• Provided data:
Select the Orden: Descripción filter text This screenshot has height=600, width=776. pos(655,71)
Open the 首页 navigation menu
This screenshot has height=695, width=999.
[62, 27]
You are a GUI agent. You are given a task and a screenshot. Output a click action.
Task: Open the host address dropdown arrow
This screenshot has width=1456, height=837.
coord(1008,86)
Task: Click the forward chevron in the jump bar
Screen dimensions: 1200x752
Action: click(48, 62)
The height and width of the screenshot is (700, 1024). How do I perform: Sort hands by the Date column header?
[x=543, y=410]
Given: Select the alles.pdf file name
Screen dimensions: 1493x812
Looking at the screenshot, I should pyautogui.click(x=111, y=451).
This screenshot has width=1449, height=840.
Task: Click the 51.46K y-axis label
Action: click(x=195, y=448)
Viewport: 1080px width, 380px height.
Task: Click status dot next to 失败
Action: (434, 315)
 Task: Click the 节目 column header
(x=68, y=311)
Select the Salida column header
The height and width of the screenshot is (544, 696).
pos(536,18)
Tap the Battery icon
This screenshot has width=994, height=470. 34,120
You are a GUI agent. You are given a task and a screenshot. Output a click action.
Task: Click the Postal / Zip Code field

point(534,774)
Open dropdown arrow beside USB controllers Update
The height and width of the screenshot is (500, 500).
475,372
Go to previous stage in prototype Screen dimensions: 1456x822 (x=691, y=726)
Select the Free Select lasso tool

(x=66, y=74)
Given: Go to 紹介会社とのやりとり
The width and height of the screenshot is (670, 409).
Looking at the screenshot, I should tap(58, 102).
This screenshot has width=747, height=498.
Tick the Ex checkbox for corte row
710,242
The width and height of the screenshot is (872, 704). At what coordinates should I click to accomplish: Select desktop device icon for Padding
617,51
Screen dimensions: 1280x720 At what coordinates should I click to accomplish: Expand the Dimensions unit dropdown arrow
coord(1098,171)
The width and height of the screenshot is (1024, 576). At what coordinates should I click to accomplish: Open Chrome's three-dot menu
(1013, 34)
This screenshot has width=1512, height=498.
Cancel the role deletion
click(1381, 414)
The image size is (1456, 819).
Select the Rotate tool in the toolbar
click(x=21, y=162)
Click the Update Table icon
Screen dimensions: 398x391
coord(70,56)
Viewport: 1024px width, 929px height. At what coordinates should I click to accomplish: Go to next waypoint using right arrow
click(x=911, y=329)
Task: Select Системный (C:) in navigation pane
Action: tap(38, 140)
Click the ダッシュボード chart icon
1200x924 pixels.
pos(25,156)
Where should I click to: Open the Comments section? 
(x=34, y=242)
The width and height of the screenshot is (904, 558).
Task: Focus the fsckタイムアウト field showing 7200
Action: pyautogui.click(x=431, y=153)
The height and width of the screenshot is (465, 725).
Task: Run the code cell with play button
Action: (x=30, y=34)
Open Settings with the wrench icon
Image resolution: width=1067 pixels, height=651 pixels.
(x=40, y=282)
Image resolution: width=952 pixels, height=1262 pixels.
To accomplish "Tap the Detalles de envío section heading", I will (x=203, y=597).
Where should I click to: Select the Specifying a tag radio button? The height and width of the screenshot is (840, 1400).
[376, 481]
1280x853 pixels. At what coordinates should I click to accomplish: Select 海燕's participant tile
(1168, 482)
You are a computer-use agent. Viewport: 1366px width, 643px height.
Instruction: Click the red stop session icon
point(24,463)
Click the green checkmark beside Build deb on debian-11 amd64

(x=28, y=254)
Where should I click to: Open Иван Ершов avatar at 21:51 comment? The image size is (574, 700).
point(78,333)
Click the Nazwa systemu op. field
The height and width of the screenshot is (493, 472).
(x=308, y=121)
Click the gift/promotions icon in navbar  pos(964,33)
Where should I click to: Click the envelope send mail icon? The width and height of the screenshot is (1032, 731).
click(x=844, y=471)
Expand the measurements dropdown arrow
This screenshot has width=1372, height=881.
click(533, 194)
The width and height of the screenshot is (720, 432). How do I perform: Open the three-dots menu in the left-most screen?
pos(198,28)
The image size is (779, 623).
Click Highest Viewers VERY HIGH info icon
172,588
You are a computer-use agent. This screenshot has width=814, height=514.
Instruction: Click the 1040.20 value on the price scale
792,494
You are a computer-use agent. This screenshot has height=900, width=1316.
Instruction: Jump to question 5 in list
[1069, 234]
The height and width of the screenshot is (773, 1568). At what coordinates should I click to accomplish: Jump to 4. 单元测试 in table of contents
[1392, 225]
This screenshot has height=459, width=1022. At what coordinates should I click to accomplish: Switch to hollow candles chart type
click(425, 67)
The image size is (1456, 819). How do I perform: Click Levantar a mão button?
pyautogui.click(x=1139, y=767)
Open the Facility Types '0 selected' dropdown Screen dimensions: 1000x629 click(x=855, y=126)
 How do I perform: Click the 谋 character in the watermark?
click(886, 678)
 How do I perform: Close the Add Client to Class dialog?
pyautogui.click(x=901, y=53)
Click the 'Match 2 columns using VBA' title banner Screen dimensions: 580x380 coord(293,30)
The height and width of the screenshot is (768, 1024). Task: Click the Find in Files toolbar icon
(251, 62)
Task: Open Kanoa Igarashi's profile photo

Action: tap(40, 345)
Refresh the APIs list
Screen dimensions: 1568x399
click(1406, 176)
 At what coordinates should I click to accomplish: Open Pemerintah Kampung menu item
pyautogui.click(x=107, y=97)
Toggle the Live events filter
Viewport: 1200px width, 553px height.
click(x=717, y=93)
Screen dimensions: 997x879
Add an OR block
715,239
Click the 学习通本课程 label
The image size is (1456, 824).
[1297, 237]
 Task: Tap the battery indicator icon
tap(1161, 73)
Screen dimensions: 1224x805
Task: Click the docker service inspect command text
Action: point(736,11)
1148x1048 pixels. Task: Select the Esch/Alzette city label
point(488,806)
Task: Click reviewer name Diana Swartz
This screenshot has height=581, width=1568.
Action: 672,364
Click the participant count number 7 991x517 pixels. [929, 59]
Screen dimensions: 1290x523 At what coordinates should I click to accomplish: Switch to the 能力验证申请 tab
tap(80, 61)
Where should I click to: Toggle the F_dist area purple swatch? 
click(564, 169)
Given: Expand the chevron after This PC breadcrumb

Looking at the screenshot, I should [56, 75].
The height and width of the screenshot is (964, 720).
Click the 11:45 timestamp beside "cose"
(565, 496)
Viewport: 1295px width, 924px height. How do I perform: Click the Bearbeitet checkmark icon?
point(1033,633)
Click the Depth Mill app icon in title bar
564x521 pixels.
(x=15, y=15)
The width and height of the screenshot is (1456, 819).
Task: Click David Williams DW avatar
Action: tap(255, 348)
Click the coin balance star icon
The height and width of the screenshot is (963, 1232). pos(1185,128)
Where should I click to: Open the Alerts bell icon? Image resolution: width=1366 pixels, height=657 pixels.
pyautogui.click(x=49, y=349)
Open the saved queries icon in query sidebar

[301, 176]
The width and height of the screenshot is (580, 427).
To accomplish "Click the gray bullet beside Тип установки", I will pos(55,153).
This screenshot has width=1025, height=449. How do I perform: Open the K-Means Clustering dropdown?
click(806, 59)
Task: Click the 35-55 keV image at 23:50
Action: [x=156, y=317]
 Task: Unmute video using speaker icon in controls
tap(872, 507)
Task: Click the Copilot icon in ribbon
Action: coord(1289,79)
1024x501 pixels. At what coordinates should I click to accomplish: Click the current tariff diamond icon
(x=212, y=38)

• Exercise brief:
Format the material from the line with "Open the saved queries icon in query sidebar" up to and including its final line as a Markdown table with the columns "Row" and "Line". Number each line and skip the blank ones.

• Answer for this exercise:
| Row | Line |
|---|---|
| 1 | Open the saved queries icon in query sidebar |
| 2 | [301, 176] |
| 3 | The width and height of the screenshot is (580, 427). |
| 4 | To accomplish "Click the gray bullet beside Тип установки", I will pos(55,153). |
| 5 | This screenshot has width=1025, height=449. How do I perform: Open the K-Means Clustering dropdown? |
| 6 | click(806, 59) |
| 7 | Task: Click the 35-55 keV image at 23:50 |
| 8 | Action: [x=156, y=317] |
| 9 |  Task: Unmute video using speaker icon in controls |
| 10 | tap(872, 507) |
| 11 | Task: Click the Copilot icon in ribbon |
| 12 | Action: coord(1289,79) |
| 13 | 1024x501 pixels. At what coordinates should I click to accomplish: Click the current tariff diamond icon |
| 14 | (x=212, y=38) |